Bij Bouwkunde is sinds vorige week de tentoonstelling ‘Zwei deutsche Architekturen 1949-1989’ te zien. Alleen maar interessant voor bouwkundestudenten en architecten, of valt er voor de leek ook iets te halen?
Maandagmiddag, 14.00 uur. De hal van Bouwkunde gonst van de bedrijvigheid. Studenten drinken koffie, roken een sigaret en praten met elkaar. Even pauze.
Eén verdieping hoger, op de vide, is het geroezemoes van beneden goed te horen. Op de eerste verdieping is niemand te bekennen, op die ene mevrouw na die met een thermoskan in de hand op weg is naar de koffieautomaat. Hier begint de tentoonstelling ‘Zwei deutsche Architekturen 1949-1989‘, die duidelijk niet helemaal in de tentoonstellingszaal even verderop paste.

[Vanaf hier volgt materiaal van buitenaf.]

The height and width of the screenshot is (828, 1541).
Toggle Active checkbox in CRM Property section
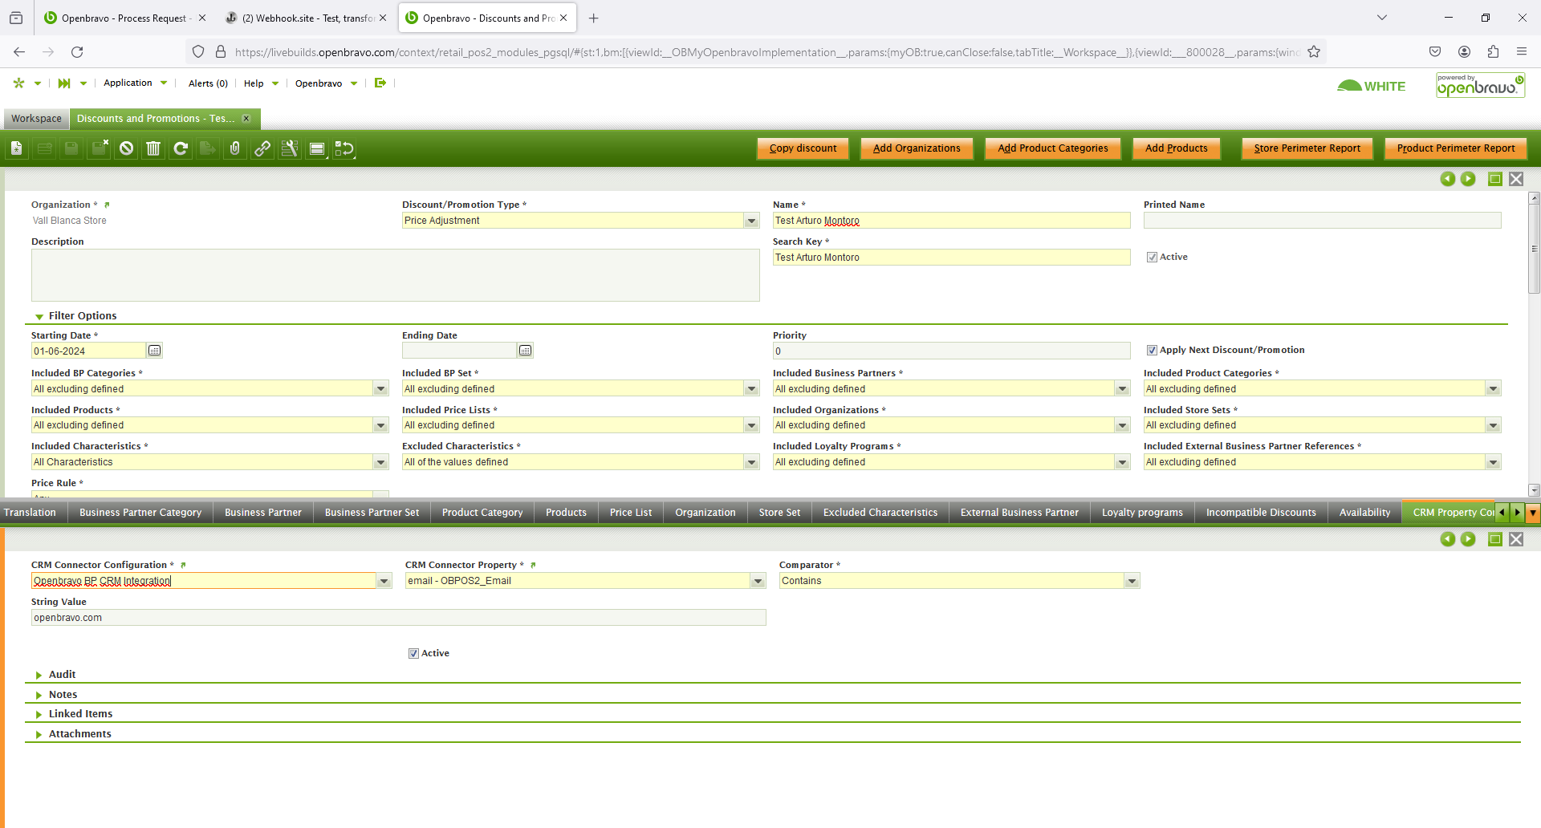pos(413,654)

Enorme zuilen met teksten en foto’s vullen een groot deel van de hal. Ze staan er net als de talloze modellen van Duitse gebouwen eenzaam bij, geen ziel die naar ze omkijkt. Zou het komen doordat het er zoveel zijn? Of doordat de teksten alleen in het Engels en Duits zijn? Misschien komt het wel doordat het geheel een typisch geval is van een ouderwetse tentoonstelling. Niks interactie, niks afwisseling. Ook geluid en beeld ontbreken, of zou de krakende televisie in de hoek van de tentoonstellingszaal ook beeld kunnen produceren? Niemand die het kan vertellen.
Deze tentoonstelling vergt het uiterste van de bezoeker. De informatie komt niet naar hem toe, zeker niet als de houten modellen en foto’s van schijnbaar lukraak uitgekozen gebouwen hem niet meteen iets zeggen – omdat hij niet heeft doorgestudeerd voor architect, bijvoorbeeld.

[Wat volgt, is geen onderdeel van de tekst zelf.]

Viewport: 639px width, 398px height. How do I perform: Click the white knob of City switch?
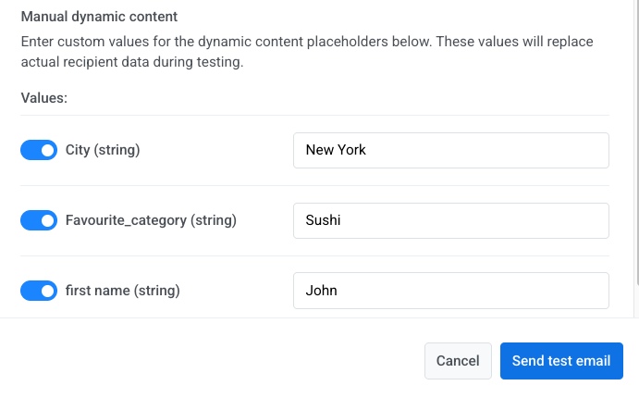coord(48,150)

Het is volgens het persbericht niet de bedoeling dat hier de enige echte waarheid te zien is over de geschiedenis van de architectonische ontwikkelingen in de beide Duitslanden tussen 1949 en 1989. De tentoonstelling wil vragen oproepen, discussies losmaken. Geen antwoorden geven.
En dat is voor de simpele bezoeker een probleem. Die wil de tentoonstelling verlaten met het gevoel iets geleerd te hebben. Over het verschil in architectuurinterpretatie in de beide Duitslanden, bijvoorbeeld. Maar zo algemeen wil de tentoonstelling niet worden.

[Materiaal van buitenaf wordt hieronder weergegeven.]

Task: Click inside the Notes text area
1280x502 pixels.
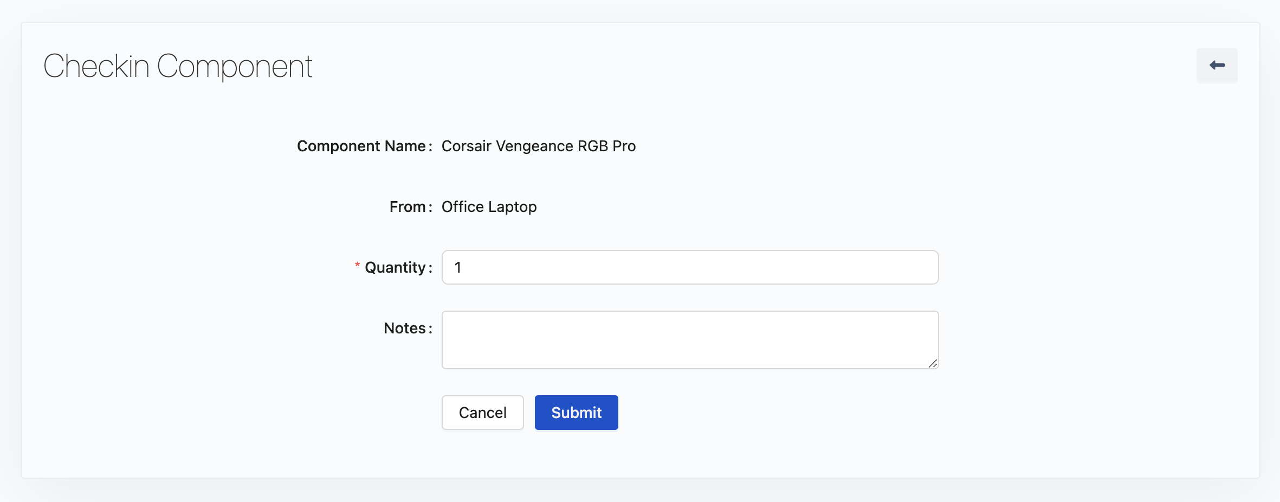Action: coord(689,339)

Ook een chronologisch overzicht van de architectuurontwikkeling in beide landen is de bezoeker niet gegund. Het zou volgens de curator, zo leert weer het persbericht, de veelheid en verscheidenheid van de twee richtingen in de Duitse architectuur alleen maar vertroebelen.
Een thematische indeling moet voorkomen dat het onderwerp alleen maar vanuit de invalshoek van de chronologie zou worden geïnterpreteerd. Ook wil de curator niet hebben dat de tentoonstelling opgesplitst raakt in ’twee profielen, één van de Duitse Bondsrepubliek en één van de Duitse Democratische Republiek’.
Misschien is dat allemaal heel verantwoord, jammer is het ook. Het geheel is door de veelheid van thema’s waarvoor nu is gekozen nauwelijks te behappen, al zijn die thema’s op zichzelf interessant.
Zoals de strijd om het positieve culturele erfgoed van Duitsland. Beide naties wilden zich die nalatenschap toe-eigenen. Daarom bouwden beide een Duitse opera, een nationaal theater, een Goethe-huis, een Schiller-museum en een veelheid aan andere culturele instellingen.
Andere thema’s die in de tentoonstelling aan bod komen zijn industrie, verkeer, massawoningbouw, vrije tijd, boodschappen doen, eengezinswoningen, kantoren en scholen. Steeds krijgt de bezoeker een beknopte uitleg over hoe zich op deze terreinen de architectuur in beide Duitslanden ontwikkelde.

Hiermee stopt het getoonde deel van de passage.